Jury deliberations will continue today in the trial of the 47-year-old Florida man, Michael Dunn, who opened fire on a vehicle of four African American teenagers. One of the teens, 17-year-old Jordan Davis, was fatally wounded. The incident ignited because Dunn perceived the teenagers’ music to be too loud. After the teens verbally refused to heed Dunn’s comments about the music and a heated verbal exchange, he opened fired on the red Durango. Dunn says they had a gun, and he feared for his life, but there is no proof that the firearm ever existed. The teens drove away, fleeing from danger as Dunn continued to shoot. Dunn got in his car, drove to his hotel, walked his dog, ordered pizza and went to sleep.
Dunn faces five charges, including a murder charge and three counts of attempted murder. Three of the 10 shots he fired were as the teens drove away.
Florida, like Mississippi, has a version the “Stand Your Ground Law.” In Mississippi it is called the “Castle Doctrine,” which is the foundation of the “Stand Your Ground”(SYG) statute. Every state in the U.S. has a version of the “Castle Doctrine,” but the specifications for SYG laws vary.
The similar statutes in both MS and FL say that a person as a right to protect one’s self when facing danger that seems imminent and there is reasonable belief that a serious threat has been posed. In this perception of danger, the person has no duty to retreat from home, vehicle, business or anywhere a person has a right to be. Some SYG laws give the survivor immunity from civil law suits and sometimes criminal law suits and even arrest.

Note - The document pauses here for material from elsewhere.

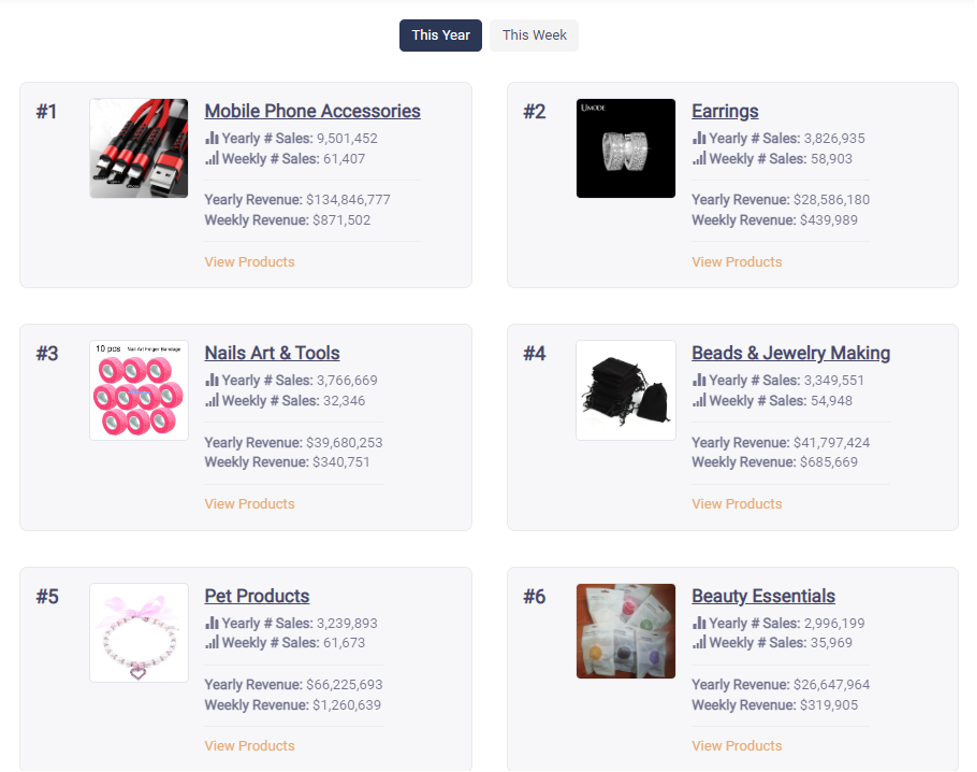View Products under Mobile Phone Accessories

tap(249, 262)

In this instance, Dunn’s word and actions don’t satisfy the formula for self-defense as it pertains to SYG, according to prosecutors. Yet Dunn’s lawyers side that he still hasn’t proven guilty beyond reasonable doubt.
This trial rose on the heels of the highly publicized case in the same state where a White Hispanic man, George Zimmerman, killed an African American teenager, Trayvon Martin. The tones and temperament around the Dunn and Davis case are eerily similar. The actors are similar as well, firearm brandishing, embolden older white males kills lively, vocal young African American males. The misinterpretation, or the self-interpreted perception of the law also creates a haze around both cases.
Lots of people thought Zimmerman would receive a sentence locking him behind prison walls for life, instead he’s out walking the street. He sells art and entertains boxing matches with popular rappers. Some tout him as a celebrity murder. After all, he was celebrated.
The nation will watch as Florida stars in its own “surreality show.” We can only hope that justice will truly be served. We hope that when people commit crimes they face appropriate consequences. What will happen? Like they say in my neighborhood, “Man, I can’t call it.”